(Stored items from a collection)
******************************
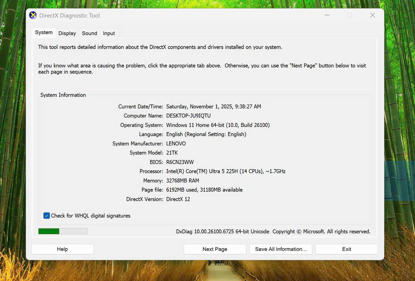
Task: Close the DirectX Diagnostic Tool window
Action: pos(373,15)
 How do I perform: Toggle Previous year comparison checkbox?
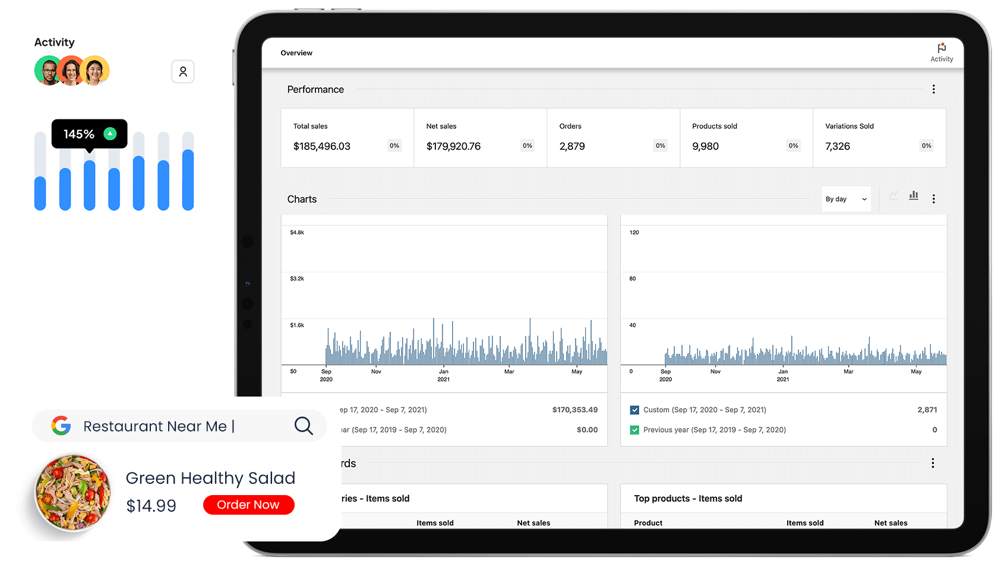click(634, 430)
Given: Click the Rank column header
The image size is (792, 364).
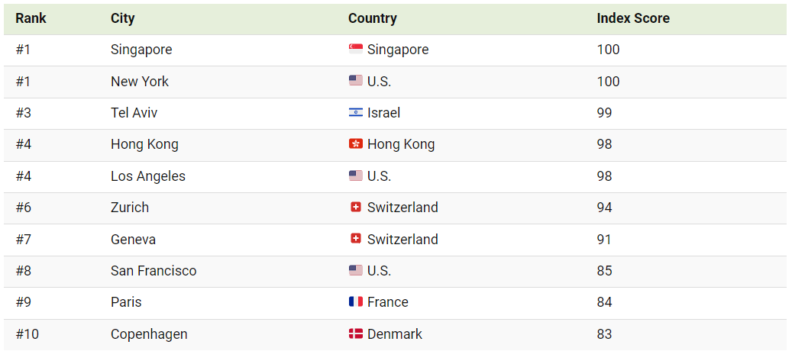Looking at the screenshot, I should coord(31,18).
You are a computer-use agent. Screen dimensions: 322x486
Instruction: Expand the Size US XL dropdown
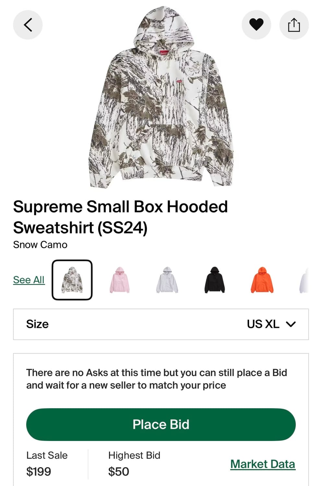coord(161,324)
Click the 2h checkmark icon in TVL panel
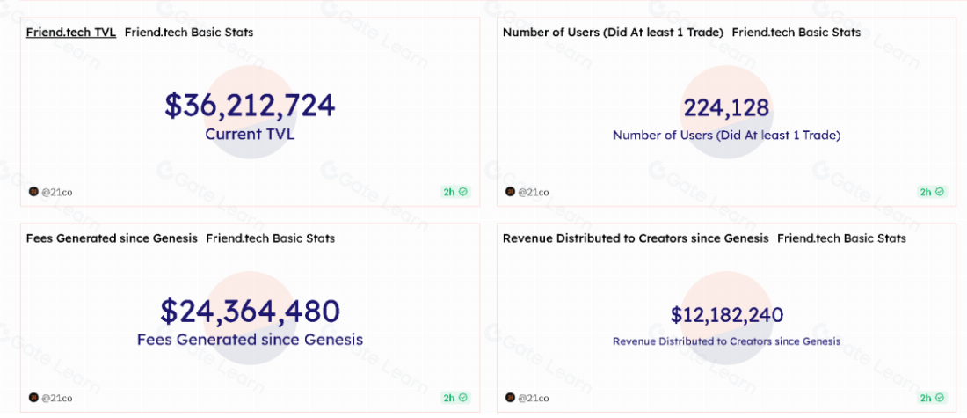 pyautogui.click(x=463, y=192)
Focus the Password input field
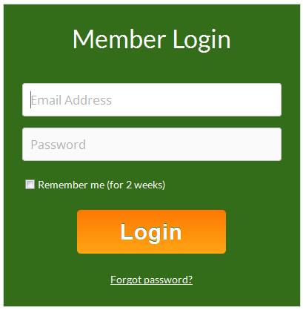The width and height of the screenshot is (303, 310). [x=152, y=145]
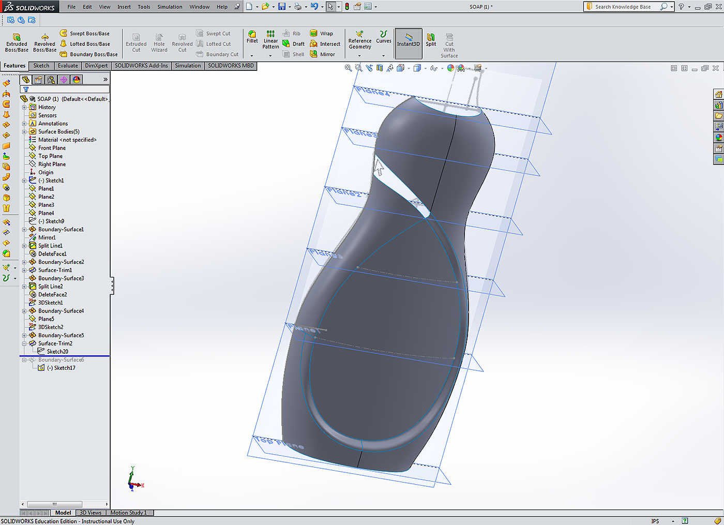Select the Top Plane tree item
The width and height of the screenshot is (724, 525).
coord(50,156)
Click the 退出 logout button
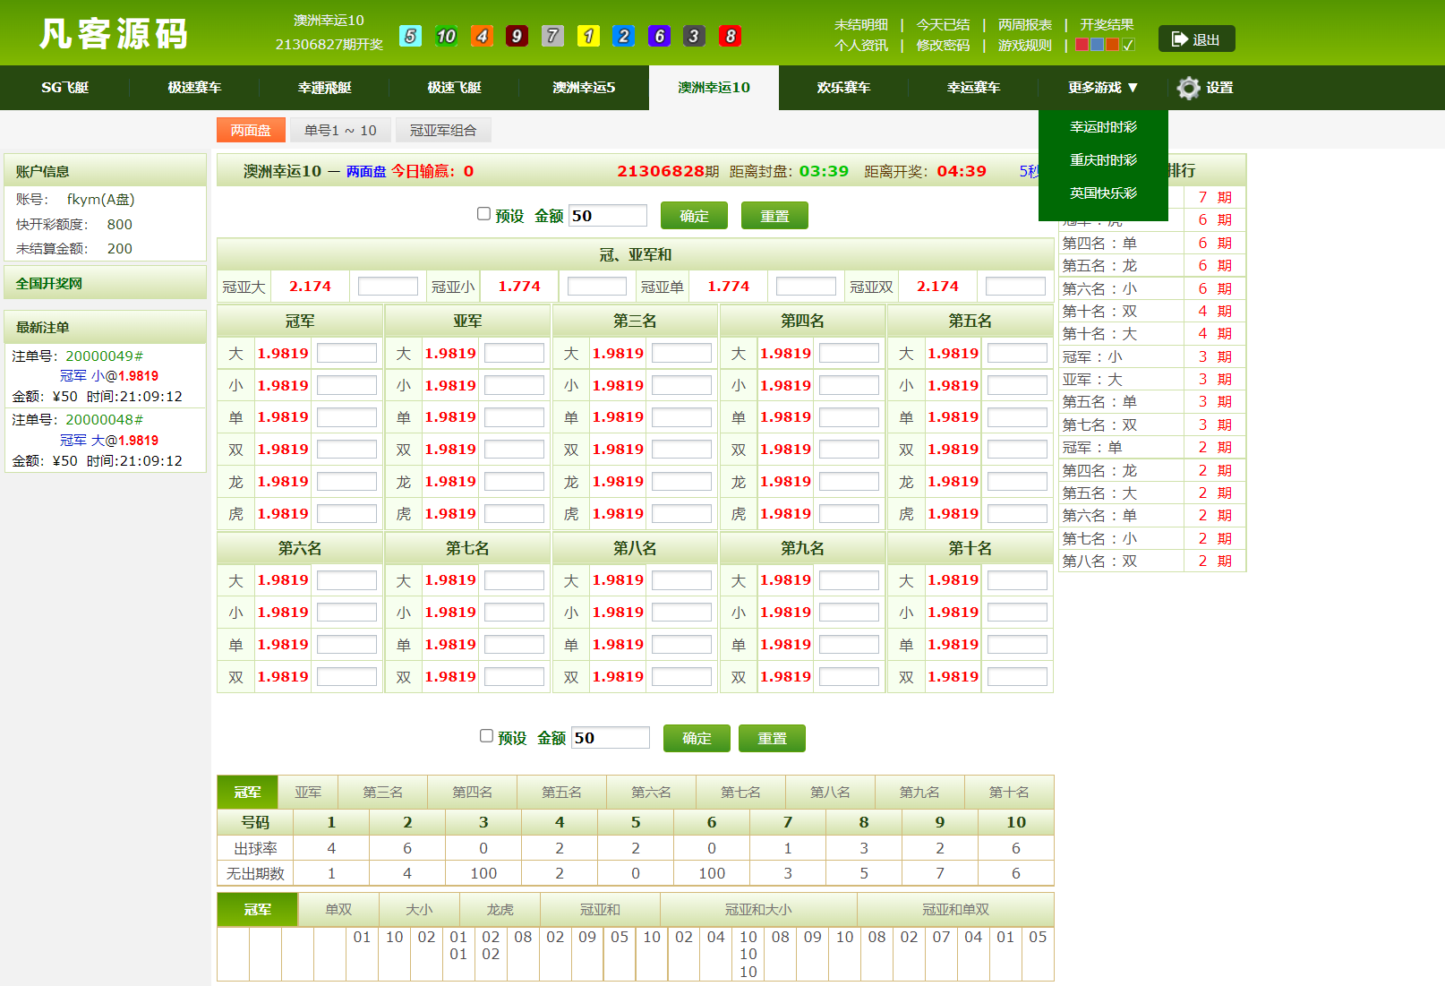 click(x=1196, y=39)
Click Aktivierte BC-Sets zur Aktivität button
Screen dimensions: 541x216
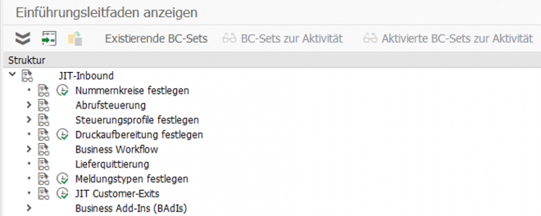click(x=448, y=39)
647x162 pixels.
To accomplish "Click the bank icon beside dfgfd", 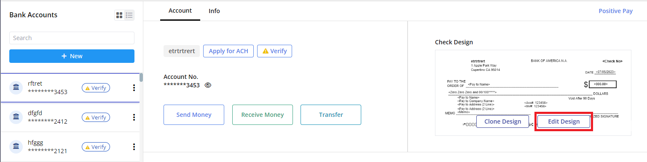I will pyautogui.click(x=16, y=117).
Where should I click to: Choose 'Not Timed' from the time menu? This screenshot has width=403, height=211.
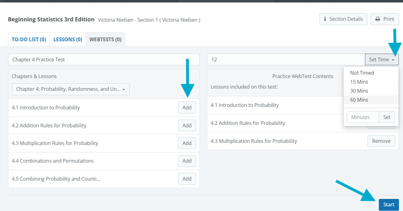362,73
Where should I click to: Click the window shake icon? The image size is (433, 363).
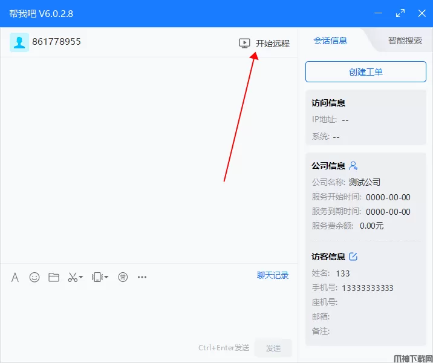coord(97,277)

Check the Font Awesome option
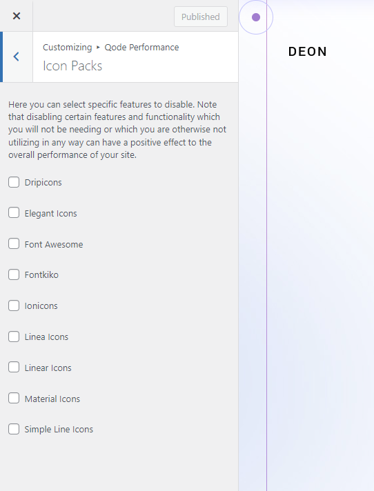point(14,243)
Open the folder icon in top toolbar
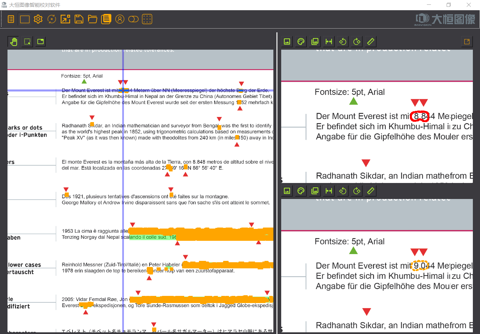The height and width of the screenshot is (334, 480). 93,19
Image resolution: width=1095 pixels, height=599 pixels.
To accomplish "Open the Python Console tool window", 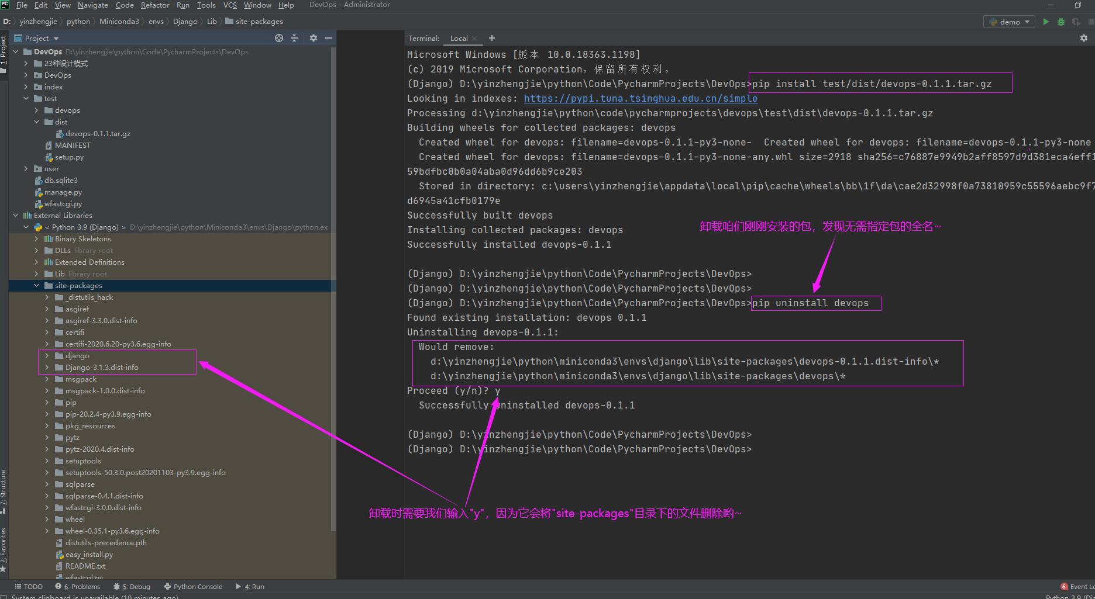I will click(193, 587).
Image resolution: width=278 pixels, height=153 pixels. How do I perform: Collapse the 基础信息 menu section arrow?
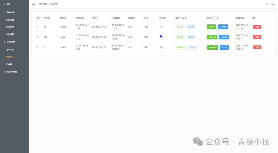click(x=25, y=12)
******************************
All lines from the one containing "Image resolution: width=278" through the end of the data are to be written out exactly, with nothing added; skip the pictures.

Image resolution: width=278 pixels, height=153 pixels. How do I perform: Collapse the 基础信息 menu section arrow?
click(x=25, y=12)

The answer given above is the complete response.